● Consigne:
Recopiez fidèlement le passage de l'article sur D4vd situé entre « À seulement 19 » et « sur son Motorola. », inclus.

● Extrait du texte:

■ ■ ■ ■ ■ ■ ■

Le Trabendo, 11 juillet 2024, nous arrivons dans une salle bondée. Nous trouvons donc refuge à la régie lumière. Le public, majoritairement très jeune, est prêt à immortaliser D4vd dès son entrée en scène, téléphones en main.

 

À seulement 19 ans, D4vd est un pur produit de la génération Z. Gamer devenu artiste par la force des choses, il se souvient : « J’ai commencé à jouer à Fortnite en 2017, dès la sortie du jeu. Je voulais devenir pro et gagner de l’argent, alors je jouais environ douze heures par jour et postais mes vidéos de gameplay sur YouTube. » Cependant, ses vidéos sont rapidement supprimées pour atteinte aux droits d’auteur. David Burke, de son vrai nom, est un solitaire. À l’école, il volait des cahiers pour pouvoir écrire quand il le voulait, tout en téléchargeant des mangas japonais page par page sur son Motorola.

 

LFC

 

Fin 2021, David, scolarisé à domicile à Houston, réalise que ses amis d’école ne lui donnent plus de nouvelles. « Aucun de mes amis ne me tendait la main. Ils ne m’envoyaient pas de messages. Ils ne m’ont pas demandé « Yo, pourquoi tu n’étais pas à l’école aujourd’hui ? ». On dirait que les gens ne s’intéressent à vous que si cela leur profite ». Durant cette période, ses journées sont rythmées : un travail chez Starbucks, Fortnite, quelques cours à domicile et l’écriture de poèmes.

Sur les conseils de sa mère, il commence à composer sa propre musique pour accompagner ses vidéos. Mais D4vd ne connait pas la musique. Qu’à cela ne tienne, il composera sur son téléphone avec BandLab. Bien lui en a pris, car en juillet 2022, Romantic Homicide, un titre indie-rock déchirant, atteint un milliard de streams dans le monde, certifié Or aux États-Unis et Platine au Canada. Il créé dans la vidéo un alter ego, directement inspiré des mangas japonais. « Le personnage que vous voyez ici aujourd’hui s’appelle IT4MI, ce qui signifie douleur en japonais. Inspiré par les mangas et les animes, il est le principal antagoniste de tout mon projet. Il porte un bandeau sur les yeux dans le seul but de ne pas être tenu responsable de la douleur qu’il cause », explique t-il.

 

 

Un contrat avec Darkroom Records (le label de Billie Eilish) lui permet de sortir son premier EP Petals to Thorns, entièrement créé sur son téléphone. Depuis, tout le monde se l’arrache. My House Is Not A Home, titre d’un de ses derniers singles, donne le nom à sa tournée.

■ ■ ■ ■ ■ ■ ■

● Données fournies:

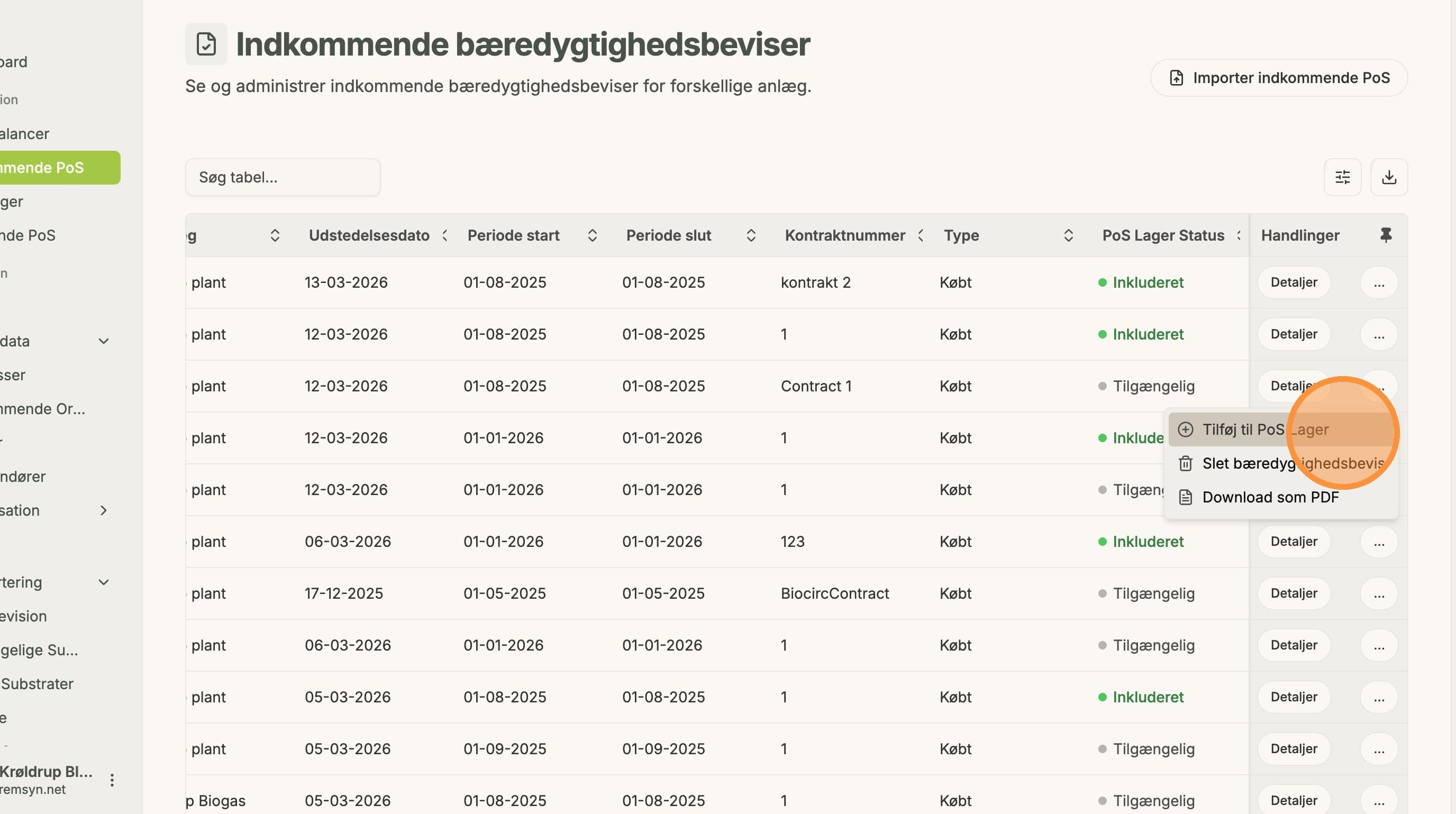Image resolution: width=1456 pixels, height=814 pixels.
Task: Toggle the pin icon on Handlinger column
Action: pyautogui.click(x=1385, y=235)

■ ■ ■ ■ ■ ■ ■

● Résultat final:
À seulement 19 ans, D4vd est un pur produit de la génération Z. Gamer devenu artiste par la force des choses, il se souvient : « J’ai commencé à jouer à Fortnite en 2017, dès la sortie du jeu. Je voulais devenir pro et gagner de l’argent, alors je jouais environ douze heures par jour et postais mes vidéos de gameplay sur YouTube. » Cependant, ses vidéos sont rapidement supprimées pour atteinte aux droits d’auteur. David Burke, de son vrai nom, est un solitaire. À l’école, il volait des cahiers pour pouvoir écrire quand il le voulait, tout en téléchargeant des mangas japonais page par page sur son Motorola.